眼科での視力回復と言えば、一時期はほとんどがレーシックでした。
しかし、現在はレーシックの問題点が色々と出てきており、だいぶ下火になっている様子。
その代わりなのでしょうか?さいきんはオルソケラトロジーを推す雰囲気になってきています。
その一つの要因として、「オルソケラトロジーガイドライン2017年版」から、未成年の処方が「慎重処方」とはいえ解禁されたのもありそうです。
しかし、本当にオルソケラトロジーは安全性に問題がないのでしょうか?
レーシックもあれだけ良いことばかり言われていたにも拘らず問題が出てきたので、正直オルソケラトロジーも同様の可能性を考えてしまいますが・・・。
とあるオルソケラトロジーの研究の報告書があります。
2002年から2007年にかけて、45例が2年間、29例が5年間のオルソケラトロジー使用の経過を見て、眼球のサイズの変化などを測定したもの。
この報告書の中で少し気になった記述がありました。
それは45例の2年間の使用の中で、「角膜びらん(眼病の一種で角膜上皮全層が欠損する)」を発症したのが2例、29例の5年間の使用の中で「角膜びらん」が1例、「点状表層角膜症(眼病の一種で角膜上皮の一部が欠損する)」が3例見られた、というのです。
これはオルソケラトロジーレンズ使用によるものらしく、1週間のレンズ装用中止で改善した、とのこと。
角膜びらんなどはオルソケラトロジーレンズに限らず、通常のコンタクトレンズ装用でも発生する可能性のある症状ですが、29例のうちに計4例(約13%)というのは、ちょっと多いのではないでしょうか。

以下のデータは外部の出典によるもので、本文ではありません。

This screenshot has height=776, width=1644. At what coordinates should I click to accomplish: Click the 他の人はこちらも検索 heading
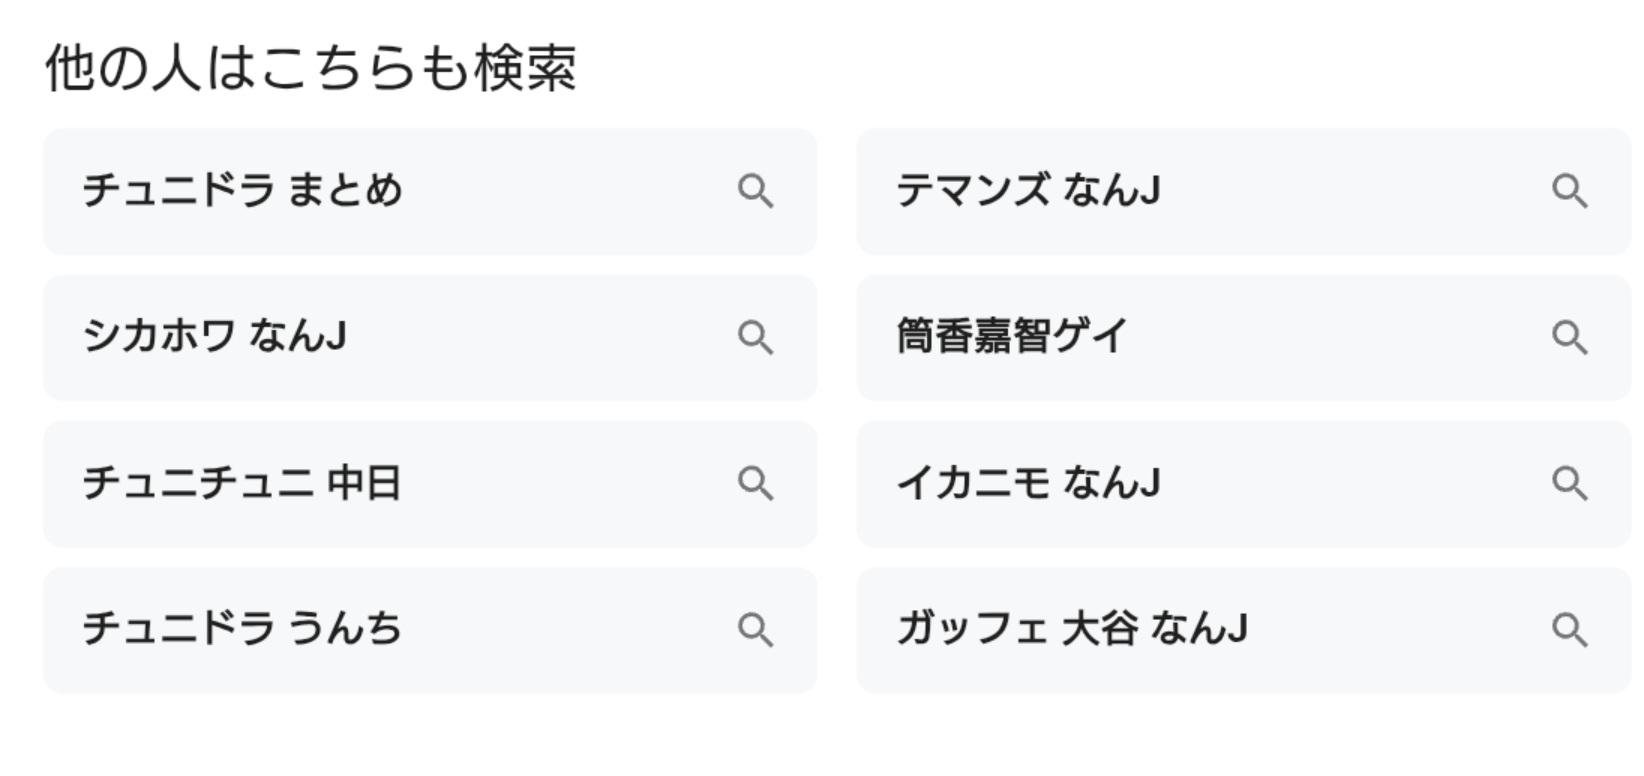[310, 68]
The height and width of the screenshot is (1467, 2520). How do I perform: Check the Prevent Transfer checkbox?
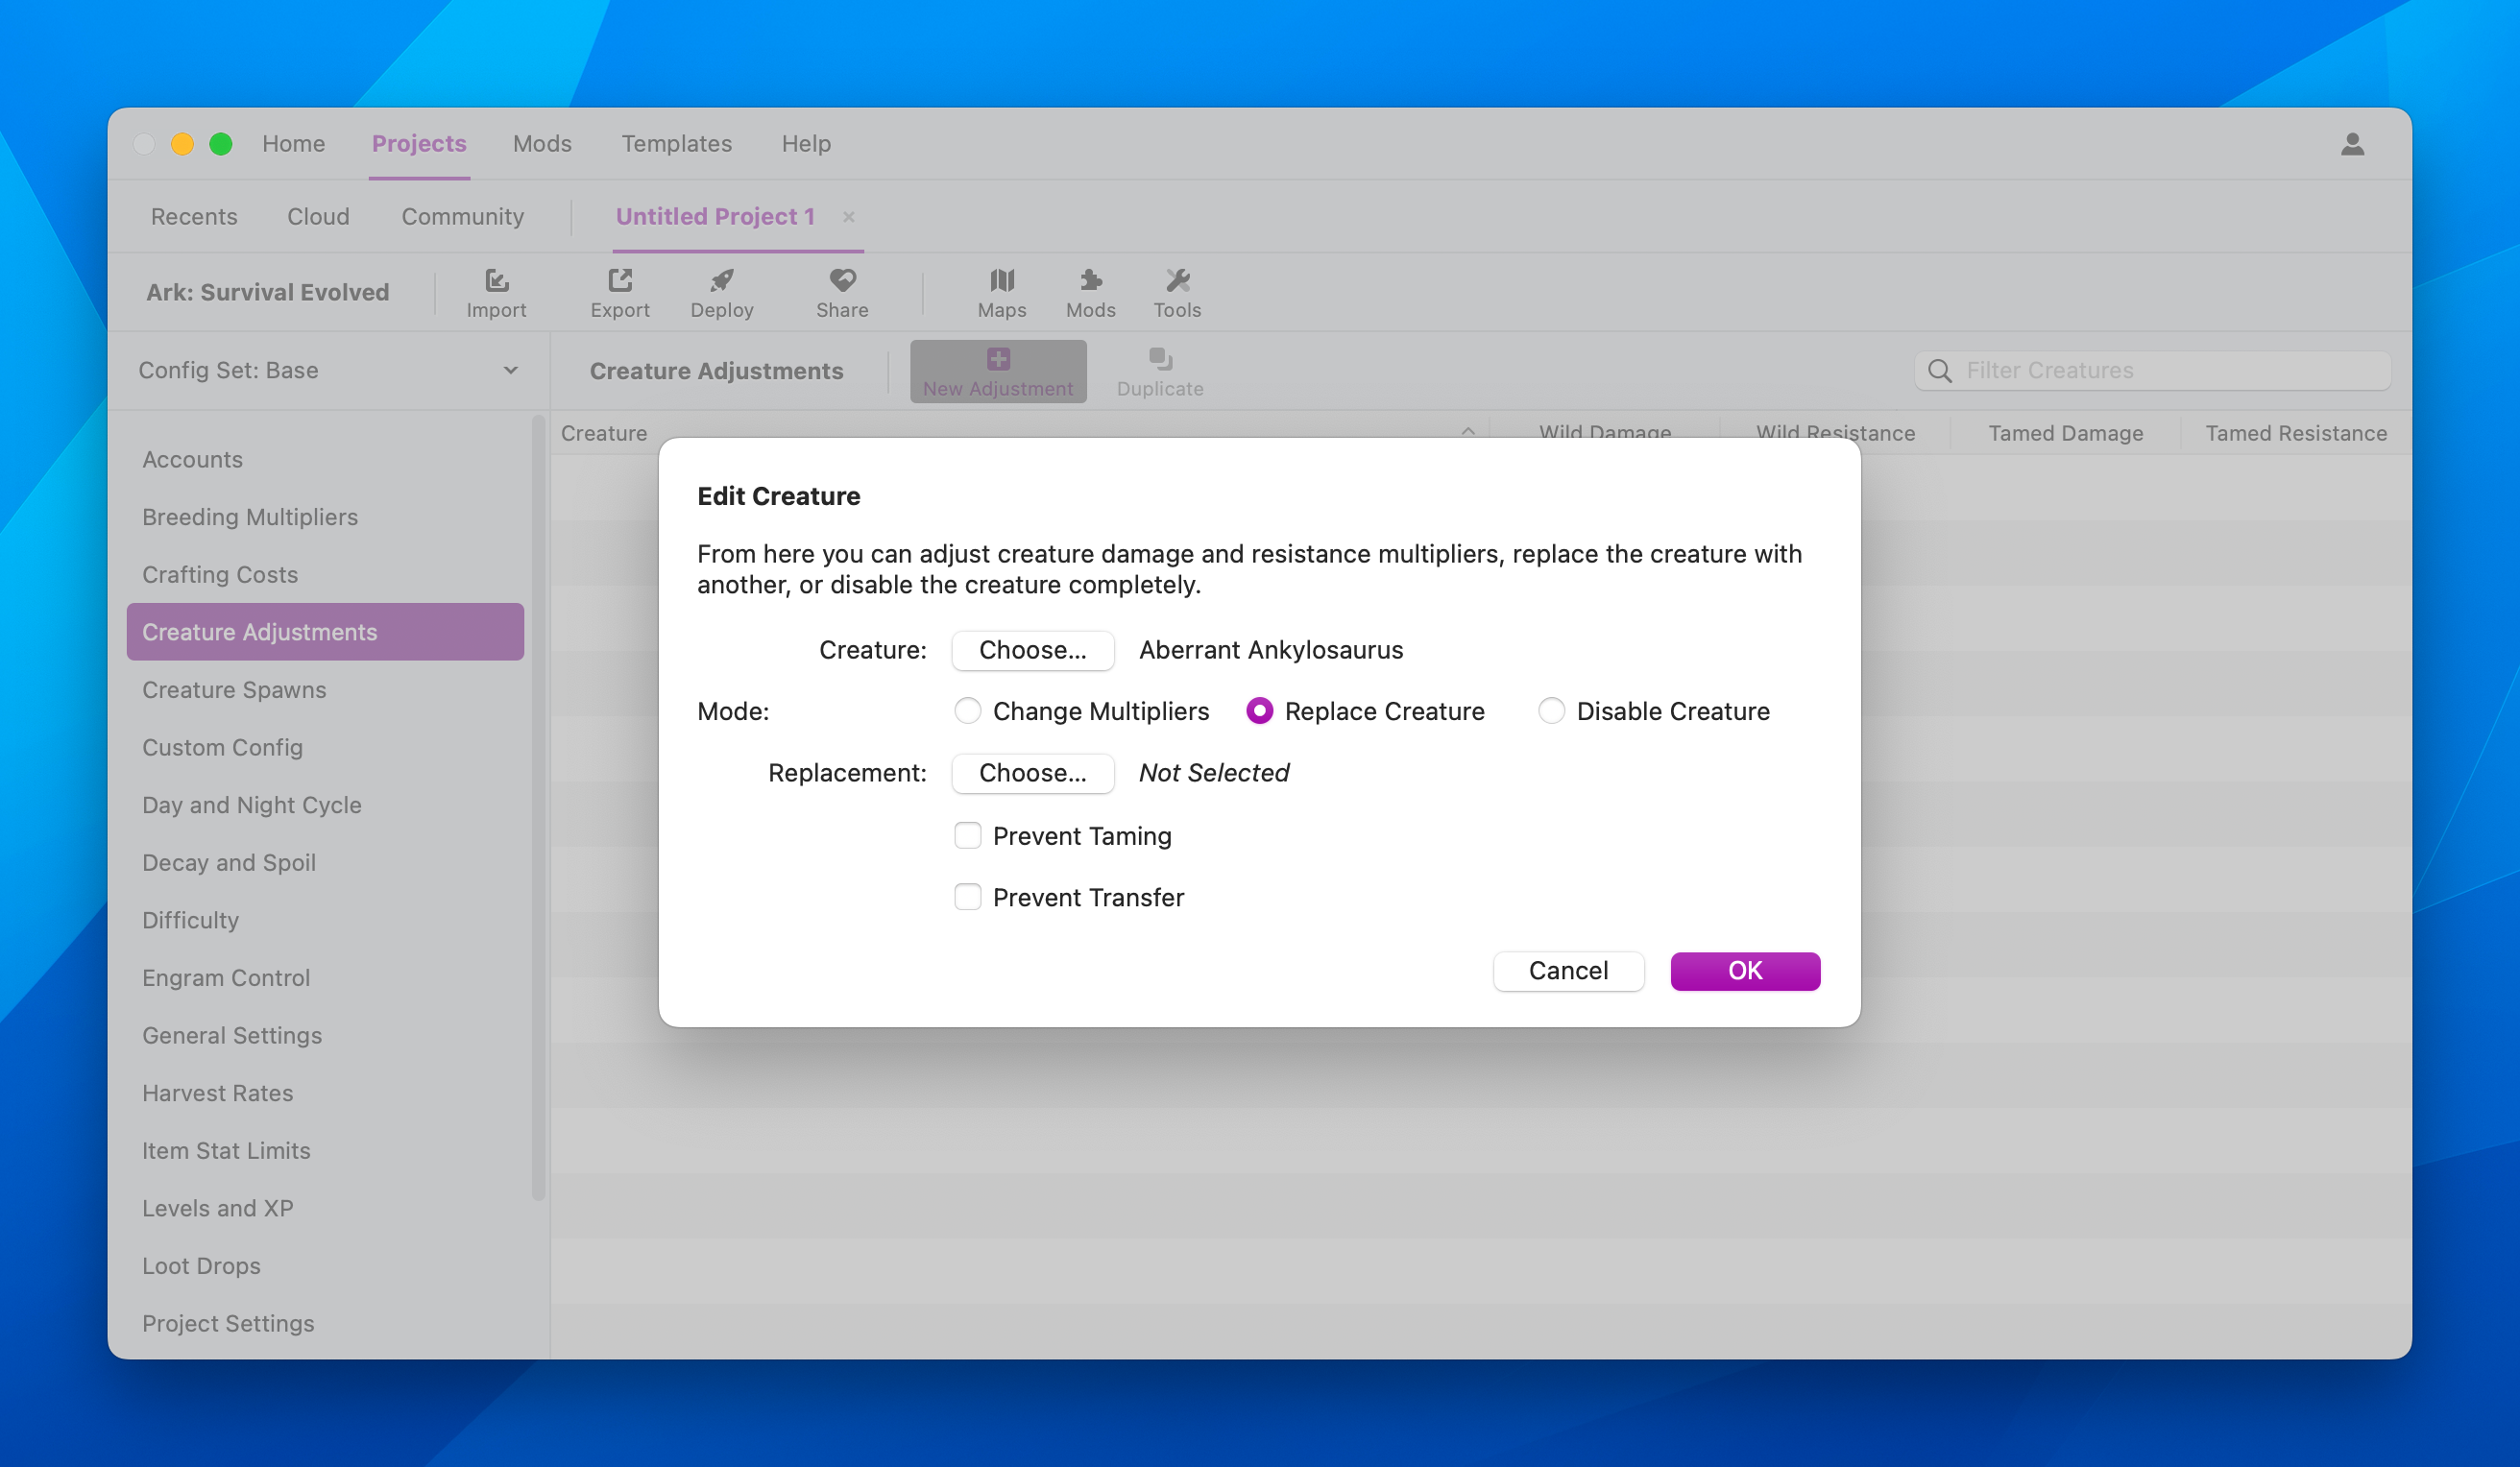pyautogui.click(x=967, y=897)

角膜上皮障害は、コンタクトレンズに付着したゴミ等の汚れからも発生する場合があります。
オルソケラトロジーレンズは、通常のコンタクトに比べて形状が複雑なため、洗浄がしにくいという側面もあります。
本当に大丈夫なのでしょうか?
レーシックは一度受けたら2回はできないケースが多いようですが、オルソケラトロジーは視力を保つために、寝るときのレンズ装用をずっと継続しなければなりません。
20年・30年とレンズ装用状態での睡眠が、本当に角膜に何の影響も及ぼさないのでしょうか。
オルソケラトロジーレンズが日本で認可を得たのが2004年のことで、まだ20年も経っていません。
且つオルソケラトロジーが本格的に普及し始めたのが。ここ10年くらいのこと。
視力回復は大事ですが、目の健康はもっと大事なはず。
もう少し長期使用の安全性の確認ができるまでは、様子を見た方が良いように筆者は思いますが、皆さんはいかがでしょうか。